Keenan will not only have to make the theoretical argument that digitisation can save departments money, improve customer services and create opportunities for Australian tech companies, but ease bureaucrats from long standing legacy processes, which may prove an even harder task.

Law Enforcement and Cyber Security

The previous head of the DTA, Angus Taylor has been given responsibility for Law Enforcement and Cyber Security under Peter Dutton in an expanded Home Affairs portfolio, underlining the Government’s commitment to improving national, commercial and personal cyber-security.

While a raft of measures, such as the new Cyber-Security centres, are now underway and co-operation between industry and government on the issue has improved, the increasing scale of cyber-attacks remains a growing problem for both the government and the nation as a whole.

A boost for innovation?

_Directions for this task_. Decide whether each statement agrees with the passage on digitization and cyber security, answering yes or no and quoting the words from the passage that settle it. 1. Angus Taylor previously headed the DTA. 2. Co-operation between industry and government on cyber-security has worsened. 3. Angus Taylor's new responsibility falls within an expanded Home Affairs portfolio under Peter Dutton. Answer from this text alone, without outside knowledge.

_Study material_.
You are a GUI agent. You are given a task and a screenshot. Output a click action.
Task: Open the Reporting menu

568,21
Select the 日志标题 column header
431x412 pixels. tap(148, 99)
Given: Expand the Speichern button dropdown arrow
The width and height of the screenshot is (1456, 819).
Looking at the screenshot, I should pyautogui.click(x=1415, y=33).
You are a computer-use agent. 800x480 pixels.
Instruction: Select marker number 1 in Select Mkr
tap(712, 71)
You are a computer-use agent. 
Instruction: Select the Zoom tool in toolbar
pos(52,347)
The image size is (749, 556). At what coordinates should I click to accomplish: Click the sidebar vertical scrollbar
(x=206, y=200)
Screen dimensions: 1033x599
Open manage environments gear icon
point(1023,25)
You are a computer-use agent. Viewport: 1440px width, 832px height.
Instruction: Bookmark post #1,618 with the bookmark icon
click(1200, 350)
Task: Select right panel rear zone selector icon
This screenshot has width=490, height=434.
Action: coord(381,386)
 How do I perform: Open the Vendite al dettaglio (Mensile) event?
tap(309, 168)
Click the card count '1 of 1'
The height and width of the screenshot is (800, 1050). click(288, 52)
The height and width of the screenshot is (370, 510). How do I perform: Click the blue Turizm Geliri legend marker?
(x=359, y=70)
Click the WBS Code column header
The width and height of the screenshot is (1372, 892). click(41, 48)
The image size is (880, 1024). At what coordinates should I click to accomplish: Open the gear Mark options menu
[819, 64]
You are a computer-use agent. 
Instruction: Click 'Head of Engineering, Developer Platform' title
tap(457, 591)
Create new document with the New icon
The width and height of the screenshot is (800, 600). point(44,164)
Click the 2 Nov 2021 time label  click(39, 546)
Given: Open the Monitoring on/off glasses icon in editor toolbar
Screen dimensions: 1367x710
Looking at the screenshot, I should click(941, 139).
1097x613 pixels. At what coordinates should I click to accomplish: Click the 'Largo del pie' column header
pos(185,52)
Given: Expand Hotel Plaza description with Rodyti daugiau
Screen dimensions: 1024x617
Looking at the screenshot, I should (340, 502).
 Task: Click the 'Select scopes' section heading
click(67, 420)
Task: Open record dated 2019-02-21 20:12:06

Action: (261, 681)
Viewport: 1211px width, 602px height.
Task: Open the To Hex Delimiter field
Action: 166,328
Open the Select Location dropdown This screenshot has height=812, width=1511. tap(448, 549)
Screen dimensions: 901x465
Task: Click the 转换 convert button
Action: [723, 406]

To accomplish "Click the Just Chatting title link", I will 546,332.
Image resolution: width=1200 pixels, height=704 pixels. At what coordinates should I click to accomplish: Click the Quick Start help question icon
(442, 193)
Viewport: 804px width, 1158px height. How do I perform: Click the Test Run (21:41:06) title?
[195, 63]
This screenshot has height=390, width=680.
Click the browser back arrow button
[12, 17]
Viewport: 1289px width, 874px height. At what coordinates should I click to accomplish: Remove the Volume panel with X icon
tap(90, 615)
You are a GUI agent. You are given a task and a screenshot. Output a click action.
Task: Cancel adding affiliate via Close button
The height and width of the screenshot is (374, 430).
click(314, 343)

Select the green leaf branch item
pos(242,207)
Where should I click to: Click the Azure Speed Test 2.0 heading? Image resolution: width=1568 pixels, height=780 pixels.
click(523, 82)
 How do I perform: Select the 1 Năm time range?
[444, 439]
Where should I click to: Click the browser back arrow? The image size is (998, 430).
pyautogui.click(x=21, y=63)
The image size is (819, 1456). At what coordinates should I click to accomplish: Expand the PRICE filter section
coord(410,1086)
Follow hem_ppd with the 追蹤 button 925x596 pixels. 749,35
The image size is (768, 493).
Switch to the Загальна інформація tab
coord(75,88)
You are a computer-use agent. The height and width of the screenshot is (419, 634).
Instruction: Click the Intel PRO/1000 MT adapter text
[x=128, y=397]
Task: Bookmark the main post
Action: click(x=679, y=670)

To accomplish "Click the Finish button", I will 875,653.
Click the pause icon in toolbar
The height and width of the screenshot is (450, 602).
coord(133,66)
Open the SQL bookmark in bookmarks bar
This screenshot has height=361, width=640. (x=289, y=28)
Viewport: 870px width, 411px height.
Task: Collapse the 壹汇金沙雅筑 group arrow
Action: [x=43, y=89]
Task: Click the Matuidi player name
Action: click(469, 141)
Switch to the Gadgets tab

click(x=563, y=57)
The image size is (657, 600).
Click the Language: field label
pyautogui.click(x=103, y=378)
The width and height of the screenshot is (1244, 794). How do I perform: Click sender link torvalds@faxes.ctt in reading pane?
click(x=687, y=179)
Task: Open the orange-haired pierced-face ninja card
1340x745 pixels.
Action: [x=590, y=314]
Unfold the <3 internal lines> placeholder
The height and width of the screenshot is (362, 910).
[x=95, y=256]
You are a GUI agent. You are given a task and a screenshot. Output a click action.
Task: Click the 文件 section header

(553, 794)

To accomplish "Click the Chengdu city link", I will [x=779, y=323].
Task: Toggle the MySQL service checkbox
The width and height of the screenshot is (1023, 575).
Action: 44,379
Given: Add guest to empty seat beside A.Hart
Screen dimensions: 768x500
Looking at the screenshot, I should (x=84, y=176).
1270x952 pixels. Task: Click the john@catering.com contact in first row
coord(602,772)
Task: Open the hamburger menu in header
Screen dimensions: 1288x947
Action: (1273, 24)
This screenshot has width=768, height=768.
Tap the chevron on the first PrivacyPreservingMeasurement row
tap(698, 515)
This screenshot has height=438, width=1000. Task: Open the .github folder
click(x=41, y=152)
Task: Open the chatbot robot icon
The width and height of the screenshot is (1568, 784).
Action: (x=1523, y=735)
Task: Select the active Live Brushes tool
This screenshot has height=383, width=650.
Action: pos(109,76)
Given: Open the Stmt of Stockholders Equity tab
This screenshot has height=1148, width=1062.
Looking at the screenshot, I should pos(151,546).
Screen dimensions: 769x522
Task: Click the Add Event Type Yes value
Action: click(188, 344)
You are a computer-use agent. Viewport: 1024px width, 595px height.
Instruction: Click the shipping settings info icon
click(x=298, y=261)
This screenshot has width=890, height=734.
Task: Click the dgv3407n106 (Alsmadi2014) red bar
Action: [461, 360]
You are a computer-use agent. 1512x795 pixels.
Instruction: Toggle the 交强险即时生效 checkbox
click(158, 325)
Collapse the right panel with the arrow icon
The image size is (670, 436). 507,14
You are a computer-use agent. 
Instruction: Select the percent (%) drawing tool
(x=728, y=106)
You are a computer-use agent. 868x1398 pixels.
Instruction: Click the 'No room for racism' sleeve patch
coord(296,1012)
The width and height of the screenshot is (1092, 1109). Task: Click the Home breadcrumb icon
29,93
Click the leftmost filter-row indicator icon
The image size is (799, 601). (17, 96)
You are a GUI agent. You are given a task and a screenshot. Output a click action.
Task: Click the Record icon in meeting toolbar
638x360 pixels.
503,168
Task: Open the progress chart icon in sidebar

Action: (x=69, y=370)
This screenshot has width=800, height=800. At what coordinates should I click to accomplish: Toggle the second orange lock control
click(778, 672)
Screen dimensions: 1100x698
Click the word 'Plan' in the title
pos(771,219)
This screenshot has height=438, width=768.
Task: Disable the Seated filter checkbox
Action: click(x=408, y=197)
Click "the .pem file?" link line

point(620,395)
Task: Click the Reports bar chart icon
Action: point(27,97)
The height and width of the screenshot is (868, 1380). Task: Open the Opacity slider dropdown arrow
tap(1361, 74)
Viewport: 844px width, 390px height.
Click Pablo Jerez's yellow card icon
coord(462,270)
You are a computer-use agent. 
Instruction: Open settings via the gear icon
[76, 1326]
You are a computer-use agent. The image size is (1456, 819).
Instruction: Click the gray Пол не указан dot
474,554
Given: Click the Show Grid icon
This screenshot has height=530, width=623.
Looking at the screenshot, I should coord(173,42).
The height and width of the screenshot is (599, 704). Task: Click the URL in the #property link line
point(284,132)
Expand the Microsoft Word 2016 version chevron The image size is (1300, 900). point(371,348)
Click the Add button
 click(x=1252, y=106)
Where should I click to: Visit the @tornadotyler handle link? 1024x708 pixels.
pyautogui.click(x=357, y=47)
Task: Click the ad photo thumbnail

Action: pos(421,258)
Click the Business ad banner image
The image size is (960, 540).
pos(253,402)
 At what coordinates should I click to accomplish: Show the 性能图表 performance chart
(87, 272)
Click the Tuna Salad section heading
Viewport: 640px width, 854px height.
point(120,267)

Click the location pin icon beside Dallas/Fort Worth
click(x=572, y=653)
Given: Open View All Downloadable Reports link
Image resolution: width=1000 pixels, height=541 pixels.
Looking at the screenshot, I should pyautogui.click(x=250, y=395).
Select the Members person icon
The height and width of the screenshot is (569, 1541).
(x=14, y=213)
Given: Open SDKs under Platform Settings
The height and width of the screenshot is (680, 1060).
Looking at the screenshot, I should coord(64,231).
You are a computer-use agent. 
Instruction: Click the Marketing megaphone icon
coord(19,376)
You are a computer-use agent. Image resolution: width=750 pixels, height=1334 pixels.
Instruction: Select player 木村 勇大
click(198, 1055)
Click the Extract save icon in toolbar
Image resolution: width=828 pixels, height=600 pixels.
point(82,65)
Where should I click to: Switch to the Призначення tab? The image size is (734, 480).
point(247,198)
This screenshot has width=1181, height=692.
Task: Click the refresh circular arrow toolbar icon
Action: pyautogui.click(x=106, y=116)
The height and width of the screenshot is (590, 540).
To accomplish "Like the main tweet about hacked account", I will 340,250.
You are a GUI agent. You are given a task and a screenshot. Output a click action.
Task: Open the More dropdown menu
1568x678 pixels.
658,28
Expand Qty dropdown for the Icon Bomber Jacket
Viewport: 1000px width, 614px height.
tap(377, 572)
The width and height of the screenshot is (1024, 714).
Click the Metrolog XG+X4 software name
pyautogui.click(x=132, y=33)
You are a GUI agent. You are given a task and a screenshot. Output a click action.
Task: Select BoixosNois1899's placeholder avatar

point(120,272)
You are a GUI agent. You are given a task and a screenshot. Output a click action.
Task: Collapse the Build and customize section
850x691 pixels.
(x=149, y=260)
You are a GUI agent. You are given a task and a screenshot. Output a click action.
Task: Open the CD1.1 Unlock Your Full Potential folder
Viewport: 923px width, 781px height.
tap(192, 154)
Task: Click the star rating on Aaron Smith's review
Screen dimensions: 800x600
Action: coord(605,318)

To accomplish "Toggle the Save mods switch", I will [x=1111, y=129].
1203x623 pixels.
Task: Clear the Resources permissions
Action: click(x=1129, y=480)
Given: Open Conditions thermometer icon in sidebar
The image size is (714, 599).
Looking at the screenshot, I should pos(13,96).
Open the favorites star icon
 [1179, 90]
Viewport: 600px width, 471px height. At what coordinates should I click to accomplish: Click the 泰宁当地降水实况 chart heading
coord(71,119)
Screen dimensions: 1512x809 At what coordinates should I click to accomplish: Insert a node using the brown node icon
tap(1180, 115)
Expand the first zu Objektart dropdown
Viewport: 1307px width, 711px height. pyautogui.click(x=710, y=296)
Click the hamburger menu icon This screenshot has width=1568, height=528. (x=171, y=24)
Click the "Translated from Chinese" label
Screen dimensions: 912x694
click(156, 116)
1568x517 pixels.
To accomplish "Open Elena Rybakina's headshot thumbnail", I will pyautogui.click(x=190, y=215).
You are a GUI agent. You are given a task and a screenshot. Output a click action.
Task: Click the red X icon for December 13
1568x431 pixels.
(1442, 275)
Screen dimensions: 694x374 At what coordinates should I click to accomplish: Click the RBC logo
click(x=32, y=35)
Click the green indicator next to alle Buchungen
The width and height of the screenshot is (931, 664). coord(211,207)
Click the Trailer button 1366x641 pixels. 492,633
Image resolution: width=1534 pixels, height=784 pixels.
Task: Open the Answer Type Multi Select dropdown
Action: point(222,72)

_Solution for this exercise_.
1. Yes: "The previous head of the DTA, Angus Taylor"
2. No: "co-operation between industry and government on the issue has improved"
3. Yes: "under Peter Dutton in an expanded Home Affairs portfolio"